---------- Source material
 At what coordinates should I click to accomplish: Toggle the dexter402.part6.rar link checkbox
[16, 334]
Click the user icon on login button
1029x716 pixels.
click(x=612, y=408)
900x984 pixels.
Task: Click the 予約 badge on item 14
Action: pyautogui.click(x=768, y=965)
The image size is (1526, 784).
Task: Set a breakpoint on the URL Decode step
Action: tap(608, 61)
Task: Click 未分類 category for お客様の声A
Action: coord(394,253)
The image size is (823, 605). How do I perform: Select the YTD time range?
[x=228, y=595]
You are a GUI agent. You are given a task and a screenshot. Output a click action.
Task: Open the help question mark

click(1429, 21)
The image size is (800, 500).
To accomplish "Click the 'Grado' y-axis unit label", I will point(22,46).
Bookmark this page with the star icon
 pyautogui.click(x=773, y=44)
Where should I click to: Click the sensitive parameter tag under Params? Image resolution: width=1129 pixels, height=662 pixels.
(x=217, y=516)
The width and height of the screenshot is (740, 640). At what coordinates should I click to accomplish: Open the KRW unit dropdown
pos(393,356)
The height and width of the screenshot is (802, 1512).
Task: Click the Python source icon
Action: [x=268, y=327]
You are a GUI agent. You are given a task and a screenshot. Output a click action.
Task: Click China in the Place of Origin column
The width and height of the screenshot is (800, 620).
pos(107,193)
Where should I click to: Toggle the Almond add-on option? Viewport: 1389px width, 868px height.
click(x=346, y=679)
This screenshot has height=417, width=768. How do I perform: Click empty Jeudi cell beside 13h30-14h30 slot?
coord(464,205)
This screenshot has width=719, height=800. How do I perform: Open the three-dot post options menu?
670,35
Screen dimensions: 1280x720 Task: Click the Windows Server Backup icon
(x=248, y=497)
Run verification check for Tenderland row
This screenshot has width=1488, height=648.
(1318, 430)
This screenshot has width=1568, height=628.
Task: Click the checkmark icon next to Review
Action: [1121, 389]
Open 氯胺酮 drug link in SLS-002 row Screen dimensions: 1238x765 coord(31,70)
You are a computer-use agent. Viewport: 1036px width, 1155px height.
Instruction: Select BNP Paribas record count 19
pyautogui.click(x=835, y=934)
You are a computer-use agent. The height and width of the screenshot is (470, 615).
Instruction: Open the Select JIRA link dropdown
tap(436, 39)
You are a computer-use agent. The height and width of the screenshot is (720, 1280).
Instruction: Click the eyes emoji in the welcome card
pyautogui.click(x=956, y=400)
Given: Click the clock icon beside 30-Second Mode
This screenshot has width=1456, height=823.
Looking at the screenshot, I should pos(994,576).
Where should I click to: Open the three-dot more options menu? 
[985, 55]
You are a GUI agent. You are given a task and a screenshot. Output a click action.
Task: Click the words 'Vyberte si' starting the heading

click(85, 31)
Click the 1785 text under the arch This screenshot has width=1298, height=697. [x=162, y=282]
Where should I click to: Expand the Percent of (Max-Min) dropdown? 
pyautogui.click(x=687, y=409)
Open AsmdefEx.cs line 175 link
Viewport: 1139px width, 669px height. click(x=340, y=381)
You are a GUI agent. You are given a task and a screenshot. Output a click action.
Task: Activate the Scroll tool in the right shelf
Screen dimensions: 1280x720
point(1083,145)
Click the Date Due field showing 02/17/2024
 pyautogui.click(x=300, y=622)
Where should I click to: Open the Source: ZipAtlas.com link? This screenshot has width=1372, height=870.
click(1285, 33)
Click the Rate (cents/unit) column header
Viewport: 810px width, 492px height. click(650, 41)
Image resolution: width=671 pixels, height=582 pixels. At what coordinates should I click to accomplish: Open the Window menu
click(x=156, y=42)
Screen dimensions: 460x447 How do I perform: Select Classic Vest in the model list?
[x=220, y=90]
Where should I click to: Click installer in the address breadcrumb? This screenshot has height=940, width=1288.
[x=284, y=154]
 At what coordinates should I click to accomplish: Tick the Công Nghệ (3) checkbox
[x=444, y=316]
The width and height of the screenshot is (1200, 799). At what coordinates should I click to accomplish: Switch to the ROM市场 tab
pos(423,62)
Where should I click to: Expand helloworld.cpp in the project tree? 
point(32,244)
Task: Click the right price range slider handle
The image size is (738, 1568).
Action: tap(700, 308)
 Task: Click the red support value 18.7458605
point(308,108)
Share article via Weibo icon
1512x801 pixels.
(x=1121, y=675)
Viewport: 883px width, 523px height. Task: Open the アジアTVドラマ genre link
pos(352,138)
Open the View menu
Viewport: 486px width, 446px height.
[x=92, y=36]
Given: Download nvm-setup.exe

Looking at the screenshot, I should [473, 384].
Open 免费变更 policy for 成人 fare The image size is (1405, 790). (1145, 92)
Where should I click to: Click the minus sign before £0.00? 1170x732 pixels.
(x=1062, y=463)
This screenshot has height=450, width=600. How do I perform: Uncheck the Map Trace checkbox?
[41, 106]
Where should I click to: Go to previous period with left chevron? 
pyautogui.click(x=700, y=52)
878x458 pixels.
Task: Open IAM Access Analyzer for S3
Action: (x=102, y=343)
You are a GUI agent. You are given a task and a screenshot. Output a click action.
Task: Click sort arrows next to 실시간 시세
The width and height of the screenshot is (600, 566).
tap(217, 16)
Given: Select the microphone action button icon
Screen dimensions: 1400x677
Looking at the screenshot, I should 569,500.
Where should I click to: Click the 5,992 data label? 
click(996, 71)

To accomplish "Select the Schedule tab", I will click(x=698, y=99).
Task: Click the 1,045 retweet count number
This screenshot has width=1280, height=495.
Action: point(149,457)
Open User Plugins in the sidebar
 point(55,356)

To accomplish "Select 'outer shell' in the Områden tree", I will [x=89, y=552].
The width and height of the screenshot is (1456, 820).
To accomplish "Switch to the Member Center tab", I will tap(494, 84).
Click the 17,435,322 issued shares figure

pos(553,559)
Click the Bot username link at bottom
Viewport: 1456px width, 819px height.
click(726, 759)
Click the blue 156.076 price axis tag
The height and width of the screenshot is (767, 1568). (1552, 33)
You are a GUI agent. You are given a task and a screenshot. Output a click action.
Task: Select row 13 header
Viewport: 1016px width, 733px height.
--------------------
- [Work to do]
Copy all of the data above line for line, changing nothing.

- [Exercise response]
 At what coordinates should I click to accomplish: Toggle the dexter402.part6.rar link checkbox
[16, 334]
Click the user icon on login button
1029x716 pixels.
click(x=612, y=408)
900x984 pixels.
Task: Click the 予約 badge on item 14
Action: pyautogui.click(x=768, y=965)
The image size is (1526, 784).
Task: Set a breakpoint on the URL Decode step
Action: tap(608, 61)
Task: Click 未分類 category for お客様の声A
Action: coord(394,253)
The image size is (823, 605). How do I perform: Select the YTD time range?
[x=228, y=595]
You are a GUI agent. You are given a task and a screenshot. Output a click action.
Task: Open the help question mark

click(1429, 21)
The image size is (800, 500).
To accomplish "Click the 'Grado' y-axis unit label", I will point(22,46).
Bookmark this page with the star icon
 pyautogui.click(x=773, y=44)
Where should I click to: Click the sensitive parameter tag under Params? Image resolution: width=1129 pixels, height=662 pixels.
(x=217, y=516)
The width and height of the screenshot is (740, 640). At what coordinates should I click to accomplish: Open the KRW unit dropdown
pos(393,356)
The height and width of the screenshot is (802, 1512).
Task: Click the Python source icon
Action: [x=268, y=327]
You are a GUI agent. You are given a task and a screenshot. Output a click action.
Task: Click China in the Place of Origin column
The width and height of the screenshot is (800, 620).
pos(107,193)
Where should I click to: Toggle the Almond add-on option? Viewport: 1389px width, 868px height.
click(x=346, y=679)
This screenshot has height=417, width=768. How do I perform: Click empty Jeudi cell beside 13h30-14h30 slot?
coord(464,205)
This screenshot has width=719, height=800. How do I perform: Open the three-dot post options menu?
670,35
Screen dimensions: 1280x720 Task: Click the Windows Server Backup icon
(x=248, y=497)
Run verification check for Tenderland row
This screenshot has width=1488, height=648.
(1318, 430)
This screenshot has width=1568, height=628.
Task: Click the checkmark icon next to Review
Action: [1121, 389]
Open 氯胺酮 drug link in SLS-002 row Screen dimensions: 1238x765 coord(31,70)
You are a computer-use agent. Viewport: 1036px width, 1155px height.
Instruction: Select BNP Paribas record count 19
pyautogui.click(x=835, y=934)
You are a computer-use agent. The height and width of the screenshot is (470, 615).
Instruction: Open the Select JIRA link dropdown
tap(436, 39)
You are a computer-use agent. The height and width of the screenshot is (720, 1280).
Instruction: Click the eyes emoji in the welcome card
pyautogui.click(x=956, y=400)
Given: Click the clock icon beside 30-Second Mode
This screenshot has width=1456, height=823.
Looking at the screenshot, I should pos(994,576).
Where should I click to: Open the three-dot more options menu? 
[985, 55]
You are a GUI agent. You are given a task and a screenshot. Output a click action.
Task: Click the words 'Vyberte si' starting the heading

click(85, 31)
Click the 1785 text under the arch This screenshot has width=1298, height=697. [x=162, y=282]
Where should I click to: Expand the Percent of (Max-Min) dropdown? 
pyautogui.click(x=687, y=409)
Open AsmdefEx.cs line 175 link
Viewport: 1139px width, 669px height. click(x=340, y=381)
You are a GUI agent. You are given a task and a screenshot. Output a click action.
Task: Activate the Scroll tool in the right shelf
Screen dimensions: 1280x720
point(1083,145)
Click the Date Due field showing 02/17/2024
 pyautogui.click(x=300, y=622)
Where should I click to: Open the Source: ZipAtlas.com link? This screenshot has width=1372, height=870.
click(1285, 33)
Click the Rate (cents/unit) column header
Viewport: 810px width, 492px height. click(650, 41)
Image resolution: width=671 pixels, height=582 pixels. At what coordinates should I click to accomplish: Open the Window menu
click(x=156, y=42)
Screen dimensions: 460x447 How do I perform: Select Classic Vest in the model list?
[x=220, y=90]
Where should I click to: Click installer in the address breadcrumb? This screenshot has height=940, width=1288.
[x=284, y=154]
 At what coordinates should I click to accomplish: Tick the Công Nghệ (3) checkbox
[x=444, y=316]
The width and height of the screenshot is (1200, 799). At what coordinates should I click to accomplish: Switch to the ROM市场 tab
pos(423,62)
Where should I click to: Expand helloworld.cpp in the project tree? 
point(32,244)
Task: Click the right price range slider handle
The image size is (738, 1568).
Action: tap(700, 308)
 Task: Click the red support value 18.7458605
point(308,108)
Share article via Weibo icon
1512x801 pixels.
(x=1121, y=675)
Viewport: 883px width, 523px height. Task: Open the アジアTVドラマ genre link
pos(352,138)
Open the View menu
Viewport: 486px width, 446px height.
[x=92, y=36]
Given: Download nvm-setup.exe

Looking at the screenshot, I should [473, 384].
Open 免费变更 policy for 成人 fare The image size is (1405, 790). (1145, 92)
Where should I click to: Click the minus sign before £0.00? 1170x732 pixels.
(x=1062, y=463)
This screenshot has height=450, width=600. How do I perform: Uncheck the Map Trace checkbox?
[41, 106]
Where should I click to: Go to previous period with left chevron? 
pyautogui.click(x=700, y=52)
878x458 pixels.
Task: Open IAM Access Analyzer for S3
Action: (x=102, y=343)
You are a GUI agent. You are given a task and a screenshot. Output a click action.
Task: Click sort arrows next to 실시간 시세
The width and height of the screenshot is (600, 566).
tap(217, 16)
Given: Select the microphone action button icon
Screen dimensions: 1400x677
Looking at the screenshot, I should 569,500.
Where should I click to: Click the 5,992 data label? 
click(996, 71)

To accomplish "Select the Schedule tab", I will click(x=698, y=99).
Task: Click the 1,045 retweet count number
This screenshot has width=1280, height=495.
Action: point(149,457)
Open User Plugins in the sidebar
 point(55,356)

To accomplish "Select 'outer shell' in the Områden tree", I will [x=89, y=552].
The width and height of the screenshot is (1456, 820).
To accomplish "Switch to the Member Center tab", I will tap(494, 84).
Click the 17,435,322 issued shares figure

pos(553,559)
Click the Bot username link at bottom
Viewport: 1456px width, 819px height.
click(726, 759)
Click the blue 156.076 price axis tag
The height and width of the screenshot is (767, 1568). (1552, 33)
You are a GUI agent. You are given a task and a screenshot. Output a click action.
Task: Select row 13 header
Viewport: 1016px width, 733px height.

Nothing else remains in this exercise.